「信仰は、互いに矛盾して見える多くの真理を包み込む」

- 1623年6月19日~1662年8月19日
- フランス出身
- 哲学者、数学者、物理学者、キリスト教神学者
英文
“Faith embraces many truths which seem to contradict each other.”
日本語訳
「信仰は、互いに矛盾して見える多くの真理を包み込む」
解説
この言葉は、信仰の本質が理性の枠を超えた包括性にあることを示している。パスカルは、論理や理性による整合性だけでは捉えきれない領域があると考え、信仰とは一見すると矛盾するような真理たちを同時に受け入れる力であると述べている。これは、神の神秘や人間の救済に関する教義の複雑さを、理性ではなく信仰で和合させるという態度を示している。

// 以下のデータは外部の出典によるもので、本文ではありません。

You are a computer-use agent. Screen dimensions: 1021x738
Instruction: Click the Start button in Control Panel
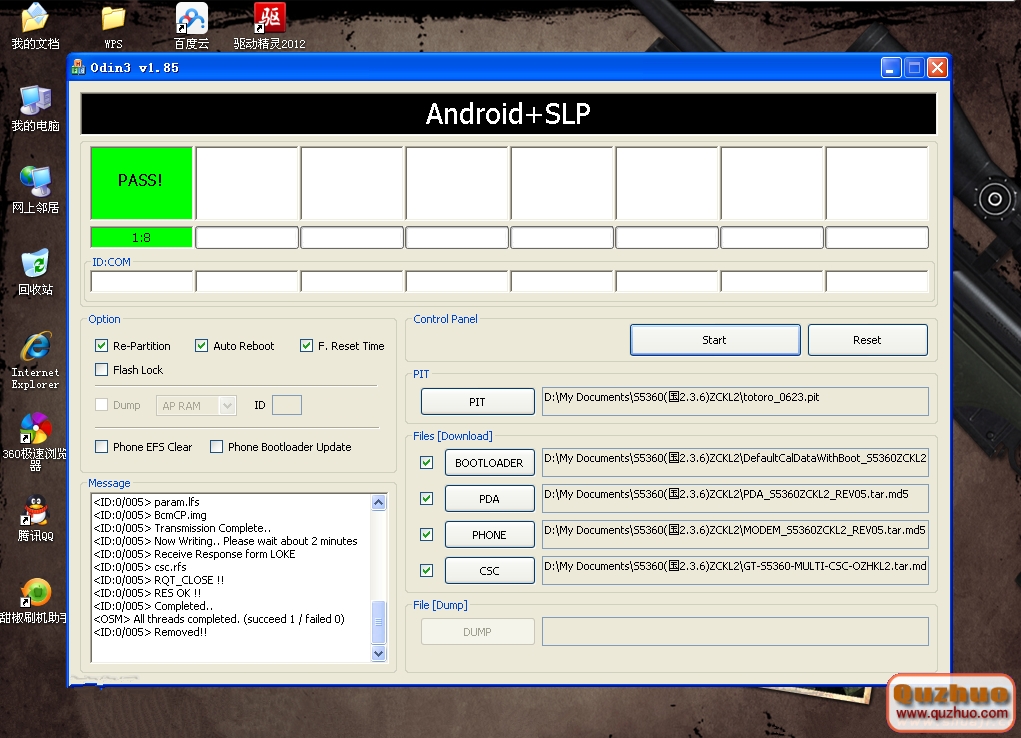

この思想は、彼のジャンセニスム的立場とも密接に関係している。パスカルは人間の偉大さと惨めさ、神の正義と慈愛、自由意志と恩寵といった一見相容れない教義の両立を、理性ではなく信仰によって理解しようとした。こうした矛盾の包摂こそが、信仰の成熟と深みの証であると彼は考えていたのである。
現代においても、多様な価値観や複雑な現実が交錯する中で、単純な論理だけでは理解できない事象が多く存在する。この名言は、そうした矛盾や葛藤に対して、信仰や寛容さがいかに重要であるかを教えてくれる。矛盾の中に調和を見出す姿勢こそが、真理へと至る道を照らすのである。